I am not suggesting that liberals are immune to these problems. They faced similar struggles in past decades and settled for simplistic solutions. Over the years, liberals came to believe a university president could keep us out of war, a plain-speaking peanut farmer could restore honor to Washington after Watergate, and a community organizer could unite America. Democrats went through their own time in the wilderness, losing three consecutive presidential elections from 1980 to 1992. But their identity crises didn’t coincide with a time when respect for institutions was declining, when outside groups made it possible for backbench politicians to usurp a leader’s authority without fear of retribution, and when a technological revolution meant any Tom, Dick, or Harry could have a megaphone and a printing press on his smartphone.
Palinized?
Somewhere between Ronald Reagan’s “A Time for Choosing” speech in support of Barry Goldwater in 1964 and the most recent government shutdown, the conservative movement became neither conservative nor a movement. Hijacked by the divisive and the dumb, it now finds itself hostage to emotions and irrational thinking. It became more personal and less principled — more flippant and less thoughtful. It became mean. It became lazy. It became its own worst enemy. Where once the movement drew strength from its desire to win the philosophical argument over its adversaries, it now wears its lost causes as badges of honor — expected, like Coriolanus, to show these battle scars as a means of vote mongering.
This is the story of how that happened, and how the Republican Party has become the latest victim of a dumbed-down popular culture. Far from burying the conservative movement, I hope with this book — to borrow from Shakespeare — to save it.
Too Dumb to Fail
So why call it Too Dumb to Fail?
The title is a play on words — an allusion to Andrew Ross Sorkin’s Too Big to Fail, about the financial crisis of 2008. The crisis was brought on in part by the fact that individual actors (in this case, financial institutions) behaved unethically and ignored warnings that bubbles would eventually burst. And when they did, some of the actors were deemed too big and too interconnected to be allowed to fail, and were, thus, bailed out by the taxpayers.
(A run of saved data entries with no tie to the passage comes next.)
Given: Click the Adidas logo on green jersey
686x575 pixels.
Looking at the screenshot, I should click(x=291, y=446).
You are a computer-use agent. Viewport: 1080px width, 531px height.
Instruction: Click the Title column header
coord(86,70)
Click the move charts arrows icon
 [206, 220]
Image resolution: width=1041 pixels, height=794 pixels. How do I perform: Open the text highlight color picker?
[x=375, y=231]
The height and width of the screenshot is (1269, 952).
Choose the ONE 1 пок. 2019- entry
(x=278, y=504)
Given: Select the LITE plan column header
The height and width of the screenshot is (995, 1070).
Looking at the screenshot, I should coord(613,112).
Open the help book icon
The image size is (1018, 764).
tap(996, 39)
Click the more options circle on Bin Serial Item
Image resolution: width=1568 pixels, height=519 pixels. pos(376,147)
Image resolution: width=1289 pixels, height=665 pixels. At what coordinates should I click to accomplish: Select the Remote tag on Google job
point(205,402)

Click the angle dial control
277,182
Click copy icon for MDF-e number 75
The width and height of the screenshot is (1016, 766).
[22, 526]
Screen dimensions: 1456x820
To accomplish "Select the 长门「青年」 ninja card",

It’s in everyone’s best interest to ignore the potential looming crisis. For example, the fact that Republicans have lost the popular vote in five out of the last six presidential elections should be cause for grave concern. Instead, it’s barely mentioned. Part of the reason is that individual actors (instead of financial institutions — think political candidates, organizations, etc.) are prospering. They have little reason to change their behavior because they profit, regardless of whether a Republican candidate wins the presidency. (In fact, they may profit more if a Democrat wins.) And, of course, although there are continual threats of third parties, the notion of abandoning the “too big to fail” GOP seems highly unlikely.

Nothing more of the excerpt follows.